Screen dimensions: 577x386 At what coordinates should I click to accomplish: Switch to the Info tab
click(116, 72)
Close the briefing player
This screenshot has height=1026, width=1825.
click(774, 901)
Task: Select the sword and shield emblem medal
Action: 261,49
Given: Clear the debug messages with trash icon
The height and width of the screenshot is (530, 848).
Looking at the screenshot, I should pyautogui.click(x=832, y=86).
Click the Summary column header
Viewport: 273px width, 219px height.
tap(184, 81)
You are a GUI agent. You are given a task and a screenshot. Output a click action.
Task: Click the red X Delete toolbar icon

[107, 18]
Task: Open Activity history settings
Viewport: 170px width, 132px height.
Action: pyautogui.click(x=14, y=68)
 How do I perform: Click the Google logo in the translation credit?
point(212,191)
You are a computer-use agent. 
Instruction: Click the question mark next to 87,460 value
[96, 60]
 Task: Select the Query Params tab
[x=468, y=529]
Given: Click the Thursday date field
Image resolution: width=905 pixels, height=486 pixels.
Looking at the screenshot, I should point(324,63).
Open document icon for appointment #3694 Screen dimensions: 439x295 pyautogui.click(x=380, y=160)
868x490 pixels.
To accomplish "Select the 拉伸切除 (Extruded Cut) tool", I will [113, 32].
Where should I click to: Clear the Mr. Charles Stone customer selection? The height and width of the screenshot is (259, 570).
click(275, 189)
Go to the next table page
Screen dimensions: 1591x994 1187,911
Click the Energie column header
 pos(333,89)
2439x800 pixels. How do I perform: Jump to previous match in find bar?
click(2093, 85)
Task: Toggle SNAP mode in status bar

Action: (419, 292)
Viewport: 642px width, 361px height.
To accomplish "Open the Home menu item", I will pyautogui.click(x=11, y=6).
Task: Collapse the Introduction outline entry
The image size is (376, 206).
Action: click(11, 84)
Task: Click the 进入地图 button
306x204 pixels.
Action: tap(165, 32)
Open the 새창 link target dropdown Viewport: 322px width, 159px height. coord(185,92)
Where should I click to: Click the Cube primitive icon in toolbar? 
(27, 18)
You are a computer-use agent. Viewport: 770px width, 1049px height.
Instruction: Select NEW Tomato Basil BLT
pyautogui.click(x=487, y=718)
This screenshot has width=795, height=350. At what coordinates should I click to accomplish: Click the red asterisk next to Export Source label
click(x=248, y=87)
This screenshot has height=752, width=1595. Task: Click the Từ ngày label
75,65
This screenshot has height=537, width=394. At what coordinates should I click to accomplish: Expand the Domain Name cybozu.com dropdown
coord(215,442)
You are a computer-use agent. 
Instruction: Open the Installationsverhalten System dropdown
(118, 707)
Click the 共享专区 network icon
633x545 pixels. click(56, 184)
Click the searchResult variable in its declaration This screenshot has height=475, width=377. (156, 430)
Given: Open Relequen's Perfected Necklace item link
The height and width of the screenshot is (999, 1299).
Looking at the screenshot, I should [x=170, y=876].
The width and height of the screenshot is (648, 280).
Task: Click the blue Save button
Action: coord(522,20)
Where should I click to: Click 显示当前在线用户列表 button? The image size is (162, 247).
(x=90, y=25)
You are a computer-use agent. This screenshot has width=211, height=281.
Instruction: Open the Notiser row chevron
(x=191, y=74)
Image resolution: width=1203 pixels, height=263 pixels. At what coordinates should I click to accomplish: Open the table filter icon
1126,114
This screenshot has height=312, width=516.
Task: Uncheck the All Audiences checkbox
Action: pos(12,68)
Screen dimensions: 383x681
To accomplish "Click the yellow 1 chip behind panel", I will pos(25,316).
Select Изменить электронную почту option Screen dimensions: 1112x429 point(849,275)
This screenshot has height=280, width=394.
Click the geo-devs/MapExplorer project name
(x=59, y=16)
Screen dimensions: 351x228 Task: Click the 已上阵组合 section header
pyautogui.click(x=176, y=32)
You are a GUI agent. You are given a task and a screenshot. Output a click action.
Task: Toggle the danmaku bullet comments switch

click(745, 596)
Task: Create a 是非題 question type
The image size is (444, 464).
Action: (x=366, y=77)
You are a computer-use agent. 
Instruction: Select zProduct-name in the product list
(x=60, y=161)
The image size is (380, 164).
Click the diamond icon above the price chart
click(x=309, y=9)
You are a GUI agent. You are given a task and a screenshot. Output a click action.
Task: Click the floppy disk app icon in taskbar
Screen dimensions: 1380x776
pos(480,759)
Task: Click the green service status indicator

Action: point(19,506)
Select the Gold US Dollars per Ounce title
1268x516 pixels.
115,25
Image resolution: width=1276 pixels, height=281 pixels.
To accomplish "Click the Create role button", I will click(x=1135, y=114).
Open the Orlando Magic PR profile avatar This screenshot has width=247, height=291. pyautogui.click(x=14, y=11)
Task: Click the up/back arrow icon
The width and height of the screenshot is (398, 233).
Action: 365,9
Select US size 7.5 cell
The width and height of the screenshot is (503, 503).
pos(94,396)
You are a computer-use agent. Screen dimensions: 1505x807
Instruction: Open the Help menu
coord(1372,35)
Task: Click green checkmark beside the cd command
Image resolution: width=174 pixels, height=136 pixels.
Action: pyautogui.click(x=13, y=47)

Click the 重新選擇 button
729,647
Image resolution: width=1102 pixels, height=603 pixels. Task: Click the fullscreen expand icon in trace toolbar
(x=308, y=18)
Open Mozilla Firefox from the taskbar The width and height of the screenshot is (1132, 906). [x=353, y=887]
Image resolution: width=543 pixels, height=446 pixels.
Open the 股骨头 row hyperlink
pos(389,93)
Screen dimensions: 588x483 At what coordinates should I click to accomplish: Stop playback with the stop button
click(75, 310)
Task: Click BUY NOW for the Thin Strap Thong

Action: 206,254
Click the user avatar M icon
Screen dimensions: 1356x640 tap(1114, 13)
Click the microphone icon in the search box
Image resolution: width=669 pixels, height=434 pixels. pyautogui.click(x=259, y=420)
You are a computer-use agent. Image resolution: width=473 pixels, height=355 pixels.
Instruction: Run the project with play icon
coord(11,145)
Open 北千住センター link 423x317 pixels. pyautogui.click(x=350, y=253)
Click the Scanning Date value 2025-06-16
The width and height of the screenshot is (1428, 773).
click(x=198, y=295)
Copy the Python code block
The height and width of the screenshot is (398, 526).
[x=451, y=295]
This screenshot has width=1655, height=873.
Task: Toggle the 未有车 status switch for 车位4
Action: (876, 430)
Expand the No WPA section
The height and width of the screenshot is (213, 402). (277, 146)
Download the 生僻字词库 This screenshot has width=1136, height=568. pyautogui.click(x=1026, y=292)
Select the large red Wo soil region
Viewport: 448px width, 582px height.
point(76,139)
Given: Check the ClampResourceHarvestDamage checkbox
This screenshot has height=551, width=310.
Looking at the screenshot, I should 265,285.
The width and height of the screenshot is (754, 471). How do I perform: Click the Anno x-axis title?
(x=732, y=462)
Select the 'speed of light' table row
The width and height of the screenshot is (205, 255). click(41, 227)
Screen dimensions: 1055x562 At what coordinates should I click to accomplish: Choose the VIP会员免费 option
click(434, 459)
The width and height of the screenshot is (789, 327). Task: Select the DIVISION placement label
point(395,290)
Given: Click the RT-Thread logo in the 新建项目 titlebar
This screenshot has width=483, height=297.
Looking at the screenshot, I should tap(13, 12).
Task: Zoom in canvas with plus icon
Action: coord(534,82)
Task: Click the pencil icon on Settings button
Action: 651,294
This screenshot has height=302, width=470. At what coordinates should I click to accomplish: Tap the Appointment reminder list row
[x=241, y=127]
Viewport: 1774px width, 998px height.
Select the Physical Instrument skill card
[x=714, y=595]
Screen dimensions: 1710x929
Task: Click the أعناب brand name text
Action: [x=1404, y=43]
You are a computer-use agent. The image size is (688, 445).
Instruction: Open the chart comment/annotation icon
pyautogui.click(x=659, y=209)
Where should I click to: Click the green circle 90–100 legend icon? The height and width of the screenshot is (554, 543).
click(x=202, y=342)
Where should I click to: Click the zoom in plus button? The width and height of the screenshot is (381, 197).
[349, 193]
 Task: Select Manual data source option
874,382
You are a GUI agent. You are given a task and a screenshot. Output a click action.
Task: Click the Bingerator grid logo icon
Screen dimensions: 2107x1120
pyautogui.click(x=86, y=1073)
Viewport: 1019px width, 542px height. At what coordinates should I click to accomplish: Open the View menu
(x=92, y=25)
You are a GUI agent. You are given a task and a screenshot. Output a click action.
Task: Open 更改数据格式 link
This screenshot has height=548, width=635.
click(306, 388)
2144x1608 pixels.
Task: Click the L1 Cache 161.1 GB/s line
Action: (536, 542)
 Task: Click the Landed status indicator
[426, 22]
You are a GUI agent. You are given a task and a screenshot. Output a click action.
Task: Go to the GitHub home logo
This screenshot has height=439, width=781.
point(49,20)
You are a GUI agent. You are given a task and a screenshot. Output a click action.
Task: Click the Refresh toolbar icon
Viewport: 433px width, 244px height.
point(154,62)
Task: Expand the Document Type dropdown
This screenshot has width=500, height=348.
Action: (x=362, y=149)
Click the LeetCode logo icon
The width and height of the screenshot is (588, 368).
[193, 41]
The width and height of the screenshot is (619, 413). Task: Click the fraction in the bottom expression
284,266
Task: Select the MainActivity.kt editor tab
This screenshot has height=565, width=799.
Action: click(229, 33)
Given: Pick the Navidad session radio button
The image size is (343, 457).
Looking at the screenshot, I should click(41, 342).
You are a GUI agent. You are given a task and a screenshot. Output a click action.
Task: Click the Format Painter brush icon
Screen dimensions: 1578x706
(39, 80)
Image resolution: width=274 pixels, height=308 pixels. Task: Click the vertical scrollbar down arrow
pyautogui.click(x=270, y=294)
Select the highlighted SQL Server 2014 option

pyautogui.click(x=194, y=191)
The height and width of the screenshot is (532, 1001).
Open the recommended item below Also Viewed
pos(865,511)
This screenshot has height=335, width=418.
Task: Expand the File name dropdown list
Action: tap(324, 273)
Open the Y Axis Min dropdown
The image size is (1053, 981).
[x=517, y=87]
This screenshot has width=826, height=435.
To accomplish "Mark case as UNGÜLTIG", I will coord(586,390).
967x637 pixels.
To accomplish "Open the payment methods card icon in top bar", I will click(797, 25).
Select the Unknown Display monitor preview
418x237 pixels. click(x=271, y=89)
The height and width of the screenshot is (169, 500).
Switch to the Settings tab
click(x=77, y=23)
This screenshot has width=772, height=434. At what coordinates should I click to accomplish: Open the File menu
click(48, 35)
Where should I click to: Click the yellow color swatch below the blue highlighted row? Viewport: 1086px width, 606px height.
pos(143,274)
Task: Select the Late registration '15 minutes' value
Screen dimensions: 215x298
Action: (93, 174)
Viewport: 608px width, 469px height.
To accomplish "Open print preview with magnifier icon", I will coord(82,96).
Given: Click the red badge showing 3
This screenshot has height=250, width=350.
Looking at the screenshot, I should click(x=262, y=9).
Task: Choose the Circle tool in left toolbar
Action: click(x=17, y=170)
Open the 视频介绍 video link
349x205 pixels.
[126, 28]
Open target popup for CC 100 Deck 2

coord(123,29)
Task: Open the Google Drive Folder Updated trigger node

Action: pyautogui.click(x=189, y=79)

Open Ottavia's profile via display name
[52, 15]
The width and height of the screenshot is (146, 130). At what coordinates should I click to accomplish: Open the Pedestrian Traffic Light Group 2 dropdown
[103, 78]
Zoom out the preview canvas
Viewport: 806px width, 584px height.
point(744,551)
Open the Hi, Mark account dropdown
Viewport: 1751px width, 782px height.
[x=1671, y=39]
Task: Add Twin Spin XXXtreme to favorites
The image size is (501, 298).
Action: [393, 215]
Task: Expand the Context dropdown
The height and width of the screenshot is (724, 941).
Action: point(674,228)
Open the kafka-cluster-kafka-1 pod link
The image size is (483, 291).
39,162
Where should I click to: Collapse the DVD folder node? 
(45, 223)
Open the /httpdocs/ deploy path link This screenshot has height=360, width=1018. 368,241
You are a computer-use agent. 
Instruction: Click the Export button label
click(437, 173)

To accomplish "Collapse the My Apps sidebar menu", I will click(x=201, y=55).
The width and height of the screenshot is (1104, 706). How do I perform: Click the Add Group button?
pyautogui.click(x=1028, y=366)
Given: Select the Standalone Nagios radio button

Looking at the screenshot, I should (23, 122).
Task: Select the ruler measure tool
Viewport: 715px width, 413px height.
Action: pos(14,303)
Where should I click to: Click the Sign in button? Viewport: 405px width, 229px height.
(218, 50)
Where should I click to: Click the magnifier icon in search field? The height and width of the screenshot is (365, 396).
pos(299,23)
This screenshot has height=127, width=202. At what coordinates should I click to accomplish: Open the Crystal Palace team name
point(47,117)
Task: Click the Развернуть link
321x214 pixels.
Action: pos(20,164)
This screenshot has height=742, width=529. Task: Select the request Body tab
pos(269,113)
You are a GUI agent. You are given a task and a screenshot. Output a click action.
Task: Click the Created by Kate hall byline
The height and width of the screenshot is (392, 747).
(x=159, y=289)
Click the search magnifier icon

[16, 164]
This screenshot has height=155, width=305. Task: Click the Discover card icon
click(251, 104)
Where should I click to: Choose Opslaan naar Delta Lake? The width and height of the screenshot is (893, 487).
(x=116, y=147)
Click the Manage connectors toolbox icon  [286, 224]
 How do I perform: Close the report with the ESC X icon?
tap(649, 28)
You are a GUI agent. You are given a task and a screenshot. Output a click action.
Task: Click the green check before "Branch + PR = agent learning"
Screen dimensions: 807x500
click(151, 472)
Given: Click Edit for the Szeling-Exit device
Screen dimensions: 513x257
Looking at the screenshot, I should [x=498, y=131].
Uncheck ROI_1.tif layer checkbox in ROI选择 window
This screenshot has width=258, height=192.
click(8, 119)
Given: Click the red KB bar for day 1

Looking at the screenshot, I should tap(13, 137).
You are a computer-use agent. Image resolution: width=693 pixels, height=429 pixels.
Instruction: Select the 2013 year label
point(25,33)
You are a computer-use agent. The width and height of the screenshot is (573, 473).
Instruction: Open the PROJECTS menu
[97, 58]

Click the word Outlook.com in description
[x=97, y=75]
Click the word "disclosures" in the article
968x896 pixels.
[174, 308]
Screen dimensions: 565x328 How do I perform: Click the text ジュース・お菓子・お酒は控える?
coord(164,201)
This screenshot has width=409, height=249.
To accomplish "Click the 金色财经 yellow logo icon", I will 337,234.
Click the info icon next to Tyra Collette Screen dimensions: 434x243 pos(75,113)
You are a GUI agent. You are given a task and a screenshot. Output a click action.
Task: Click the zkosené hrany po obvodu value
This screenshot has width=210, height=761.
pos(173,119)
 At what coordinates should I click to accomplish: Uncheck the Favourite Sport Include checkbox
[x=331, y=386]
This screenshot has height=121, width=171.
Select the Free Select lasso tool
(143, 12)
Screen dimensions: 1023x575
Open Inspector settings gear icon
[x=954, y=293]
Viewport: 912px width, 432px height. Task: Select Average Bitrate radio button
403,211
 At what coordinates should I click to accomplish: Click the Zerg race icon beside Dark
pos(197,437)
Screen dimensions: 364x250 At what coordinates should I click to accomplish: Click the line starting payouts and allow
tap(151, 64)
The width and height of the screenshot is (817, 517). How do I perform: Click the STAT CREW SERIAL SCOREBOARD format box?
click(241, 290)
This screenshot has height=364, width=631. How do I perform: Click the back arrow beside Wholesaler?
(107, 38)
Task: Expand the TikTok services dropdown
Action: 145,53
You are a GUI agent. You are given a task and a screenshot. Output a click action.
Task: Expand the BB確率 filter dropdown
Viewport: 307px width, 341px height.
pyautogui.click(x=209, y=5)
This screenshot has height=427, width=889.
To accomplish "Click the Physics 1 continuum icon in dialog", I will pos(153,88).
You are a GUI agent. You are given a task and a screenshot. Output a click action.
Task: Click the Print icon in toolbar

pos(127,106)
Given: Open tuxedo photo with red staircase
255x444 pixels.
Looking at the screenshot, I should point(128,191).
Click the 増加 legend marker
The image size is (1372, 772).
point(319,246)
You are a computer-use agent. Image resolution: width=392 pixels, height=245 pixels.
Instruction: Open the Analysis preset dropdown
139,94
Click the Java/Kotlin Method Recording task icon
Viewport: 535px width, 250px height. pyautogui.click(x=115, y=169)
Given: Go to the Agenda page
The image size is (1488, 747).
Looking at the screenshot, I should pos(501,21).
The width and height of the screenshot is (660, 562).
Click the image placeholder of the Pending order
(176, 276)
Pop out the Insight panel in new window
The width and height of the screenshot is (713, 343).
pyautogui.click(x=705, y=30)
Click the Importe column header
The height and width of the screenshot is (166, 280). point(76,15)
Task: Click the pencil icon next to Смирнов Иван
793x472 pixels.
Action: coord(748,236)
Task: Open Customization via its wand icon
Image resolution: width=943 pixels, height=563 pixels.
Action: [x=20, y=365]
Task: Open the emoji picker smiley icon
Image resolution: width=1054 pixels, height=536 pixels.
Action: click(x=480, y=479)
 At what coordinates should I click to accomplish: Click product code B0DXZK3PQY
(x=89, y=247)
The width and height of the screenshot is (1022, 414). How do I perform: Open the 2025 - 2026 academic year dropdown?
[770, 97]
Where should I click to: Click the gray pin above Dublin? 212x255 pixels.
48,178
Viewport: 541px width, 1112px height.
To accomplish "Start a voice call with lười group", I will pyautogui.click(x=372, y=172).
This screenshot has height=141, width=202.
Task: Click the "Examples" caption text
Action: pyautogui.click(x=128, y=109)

## ACTIVITY
Write the lines out verbatim, from the one with "At what coordinates should I click to accomplish: Click product" through the last line of the entries, and stop there.

## ANSWER SPACE
 At what coordinates should I click to accomplish: Click product code B0DXZK3PQY
(x=89, y=247)
The width and height of the screenshot is (1022, 414). How do I perform: Open the 2025 - 2026 academic year dropdown?
[770, 97]
Where should I click to: Click the gray pin above Dublin? 212x255 pixels.
48,178
Viewport: 541px width, 1112px height.
To accomplish "Start a voice call with lười group", I will pyautogui.click(x=372, y=172).
This screenshot has height=141, width=202.
Task: Click the "Examples" caption text
Action: pyautogui.click(x=128, y=109)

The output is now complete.